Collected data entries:

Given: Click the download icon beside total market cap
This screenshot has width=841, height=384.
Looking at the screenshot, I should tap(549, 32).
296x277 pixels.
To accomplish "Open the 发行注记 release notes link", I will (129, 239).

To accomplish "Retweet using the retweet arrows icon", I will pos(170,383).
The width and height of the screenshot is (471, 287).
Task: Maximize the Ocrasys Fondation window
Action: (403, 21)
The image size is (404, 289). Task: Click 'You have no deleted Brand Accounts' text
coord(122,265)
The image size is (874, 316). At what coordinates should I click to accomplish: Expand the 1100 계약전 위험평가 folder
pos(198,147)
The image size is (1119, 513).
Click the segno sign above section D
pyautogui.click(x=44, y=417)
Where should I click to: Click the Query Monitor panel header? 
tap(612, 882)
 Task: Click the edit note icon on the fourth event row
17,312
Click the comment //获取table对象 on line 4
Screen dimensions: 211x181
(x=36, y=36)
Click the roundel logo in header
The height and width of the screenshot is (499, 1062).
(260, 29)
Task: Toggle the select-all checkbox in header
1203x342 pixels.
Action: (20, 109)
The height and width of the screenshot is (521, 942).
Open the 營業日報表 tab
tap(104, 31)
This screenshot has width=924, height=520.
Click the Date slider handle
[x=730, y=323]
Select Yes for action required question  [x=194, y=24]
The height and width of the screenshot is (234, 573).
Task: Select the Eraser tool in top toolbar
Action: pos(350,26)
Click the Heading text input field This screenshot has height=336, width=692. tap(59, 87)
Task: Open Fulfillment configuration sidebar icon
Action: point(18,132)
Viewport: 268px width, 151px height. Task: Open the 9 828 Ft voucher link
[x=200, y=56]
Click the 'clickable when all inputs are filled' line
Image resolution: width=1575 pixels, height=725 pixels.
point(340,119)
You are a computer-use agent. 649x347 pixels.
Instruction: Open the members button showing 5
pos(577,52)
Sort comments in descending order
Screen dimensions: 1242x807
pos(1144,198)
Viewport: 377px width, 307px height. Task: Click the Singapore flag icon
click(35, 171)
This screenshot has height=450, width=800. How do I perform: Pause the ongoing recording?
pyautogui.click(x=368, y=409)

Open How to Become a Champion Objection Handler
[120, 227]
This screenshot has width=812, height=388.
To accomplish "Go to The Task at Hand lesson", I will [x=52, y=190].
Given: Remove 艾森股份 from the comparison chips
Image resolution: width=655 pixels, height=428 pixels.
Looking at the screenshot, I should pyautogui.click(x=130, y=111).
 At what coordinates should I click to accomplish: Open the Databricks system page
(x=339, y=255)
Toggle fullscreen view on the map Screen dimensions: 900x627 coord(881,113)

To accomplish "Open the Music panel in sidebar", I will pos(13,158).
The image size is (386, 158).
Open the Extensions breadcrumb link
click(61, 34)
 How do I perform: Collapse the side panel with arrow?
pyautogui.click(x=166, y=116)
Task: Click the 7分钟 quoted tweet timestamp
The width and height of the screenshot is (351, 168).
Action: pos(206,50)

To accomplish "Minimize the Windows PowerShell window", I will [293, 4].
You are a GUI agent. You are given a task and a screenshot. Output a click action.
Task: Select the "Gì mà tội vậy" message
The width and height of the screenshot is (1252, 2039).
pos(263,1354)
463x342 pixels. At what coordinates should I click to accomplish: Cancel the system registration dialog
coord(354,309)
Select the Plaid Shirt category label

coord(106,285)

* **Task brief**
The lines sought are those in the data above that include the string "agent"; copy each one.

* **Response area**
You are a computer-use agent. 649x347 pixels.
You are a GUI agent. You are given a task and a screenshot. Output a click action.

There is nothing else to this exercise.